I have only been here a couple months, though, and only read about half the introductions. *Are there any really weird/dumb/funny intro's I've missed?*

I'm half expecting someone to link me back to mine...I only mention this because now if someone did that, it wouldn't be too original haha.

-Christopher


----------



## Wolfeyes (Feb 14, 2010)

On a car forum, one guy led off with not his relevant interests, like what types of cars he likes, he leads off with his fetishes.
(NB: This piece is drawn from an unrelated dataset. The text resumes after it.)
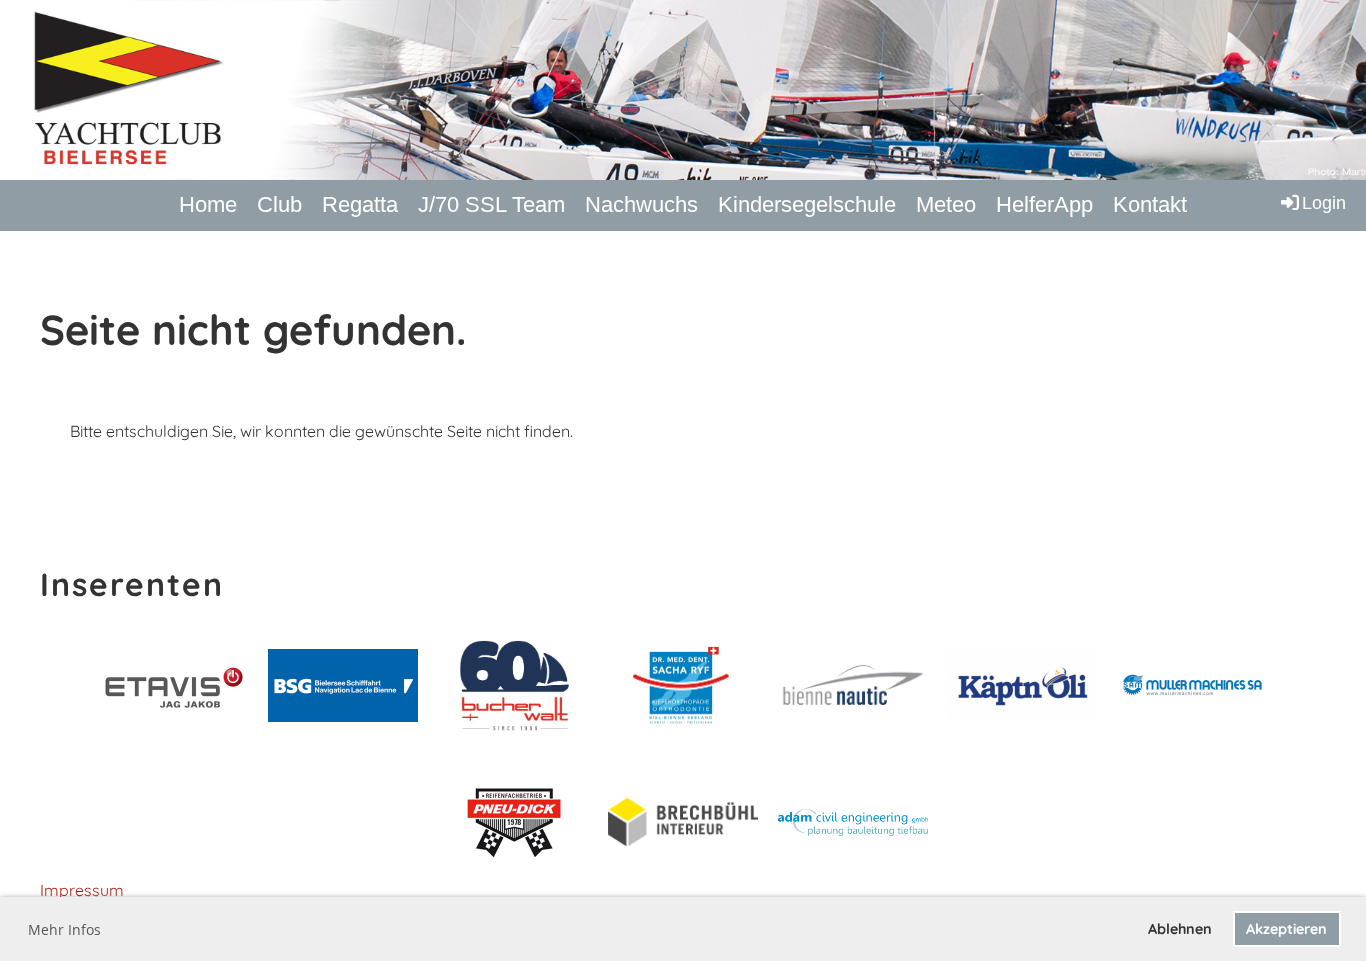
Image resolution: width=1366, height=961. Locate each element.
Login (1324, 203)
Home (208, 204)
Namely feet, pregnant women, and furries.


----------



## whaleofashrimp (Feb 14, 2010)

my kind of intro


----------



## TheonetheycallBren (Mar 1, 2018)

So 8 years later, anybody find the golden ticket of intros? Lmao


----------



## blue ant (Mar 5, 2018)

TheonetheycallBren said:


> So 8 years later, anybody find the golden ticket of intros? Lmao


Begone, foul sorcerer! Necromancy is forbidden in this land!


----------



## Deleted member 14481 (May 1, 2018)

But isn't better it necro than to clone?


----------